Demo

Infrastructure Engineer (Hybrid Cloud & Platform)

Aldea
San Francisco, CA Full Time
POSTED ON 11/27/2025 CLOSED ON 12/26/2025

What are the responsibilities and job description for the Infrastructure Engineer (Hybrid Cloud & Platform) position at Aldea?

Location: US Remote / Bay Area

Job Type: Full-time

Level: Mid-Level / Senior

About Aldea

Aldea is a multi-modal foundational AI company reimagining the scaling laws of intelligence. We believe today's architectures create unnecessary bottlenecks for the evolution of software. Our mission is to build the next generation of foundational models that power a more expressive, contextual, and intelligent human–machine interface.

The Mission

We are seeking an Infrastructure Engineer to bridge the gap between complex hybrid infrastructure and developer velocity. You will architect a unified platform spanning AWS and Bare Metal Kubernetes.

> [BRIEF 1]: Quote the job posting from "Location: US Remote" to "Bare Metal Kubernetes.".
The job posting and the entries are unrelated.

> [RECORD SET]:
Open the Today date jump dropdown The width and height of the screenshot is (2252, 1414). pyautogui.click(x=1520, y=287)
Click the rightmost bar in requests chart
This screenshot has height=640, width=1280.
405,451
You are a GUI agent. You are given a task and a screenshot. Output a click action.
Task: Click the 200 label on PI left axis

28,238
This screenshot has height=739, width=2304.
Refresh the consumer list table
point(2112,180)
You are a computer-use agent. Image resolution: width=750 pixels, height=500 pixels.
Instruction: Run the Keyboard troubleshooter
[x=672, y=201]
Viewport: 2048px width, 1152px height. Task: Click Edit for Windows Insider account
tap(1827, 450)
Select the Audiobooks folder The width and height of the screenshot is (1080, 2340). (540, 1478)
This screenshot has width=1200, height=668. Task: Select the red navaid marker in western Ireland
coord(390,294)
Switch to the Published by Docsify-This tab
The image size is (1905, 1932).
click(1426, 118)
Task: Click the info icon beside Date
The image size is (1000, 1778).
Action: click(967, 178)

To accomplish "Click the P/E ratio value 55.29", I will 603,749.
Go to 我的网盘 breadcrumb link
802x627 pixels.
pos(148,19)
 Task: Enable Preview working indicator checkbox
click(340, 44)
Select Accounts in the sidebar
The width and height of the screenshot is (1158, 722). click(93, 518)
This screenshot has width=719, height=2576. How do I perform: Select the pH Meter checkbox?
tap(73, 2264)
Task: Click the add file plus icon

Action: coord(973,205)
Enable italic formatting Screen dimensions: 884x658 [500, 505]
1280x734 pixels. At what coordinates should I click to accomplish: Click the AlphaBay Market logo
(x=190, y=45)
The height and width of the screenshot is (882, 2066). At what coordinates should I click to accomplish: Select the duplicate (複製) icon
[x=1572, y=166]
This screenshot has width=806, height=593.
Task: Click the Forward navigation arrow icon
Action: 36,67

> [BRIEF 2]: Convert the entries from the line with "Click the rightmost bar in requests chart" to the line with "click(1426, 118)", both included, into a JSON list of strings with one string per line and blank lines omitted.

> [TASK RESULT 1]:
Location: US Remote / Bay Area

Job Type: Full-time

Level: Mid-Level / Senior

About Aldea

Aldea is a multi-modal foundational AI company reimagining the scaling laws of intelligence. We believe today's architectures create unnecessary bottlenecks for the evolution of software. Our mission is to build the next generation of foundational models that power a more expressive, contextual, and intelligent human–machine interface.

The Mission

We are seeking an Infrastructure Engineer to bridge the gap between complex hybrid infrastructure and developer velocity. You will architect a unified platform spanning AWS and Bare Metal Kubernetes.

> [TASK RESULT 2]:
[
  "Click the rightmost bar in requests chart",
  "This screenshot has height=640, width=1280.",
  "405,451",
  "You are a GUI agent. You are given a task and a screenshot. Output a click action.",
  "Task: Click the 200 label on PI left axis",
  "28,238",
  "This screenshot has height=739, width=2304.",
  "Refresh the consumer list table",
  "point(2112,180)",
  "You are a computer-use agent. Image resolution: width=750 pixels, height=500 pixels.",
  "Instruction: Run the Keyboard troubleshooter",
  "[x=672, y=201]",
  "Viewport: 2048px width, 1152px height. Task: Click Edit for Windows Insider account",
  "tap(1827, 450)",
  "Select the Audiobooks folder The width and height of the screenshot is (1080, 2340). (540, 1478)",
  "This screenshot has width=1200, height=668. Task: Select the red navaid marker in western Ireland",
  "coord(390,294)",
  "Switch to the Published by Docsify-This tab",
  "The image size is (1905, 1932).",
  "click(1426, 118)"
]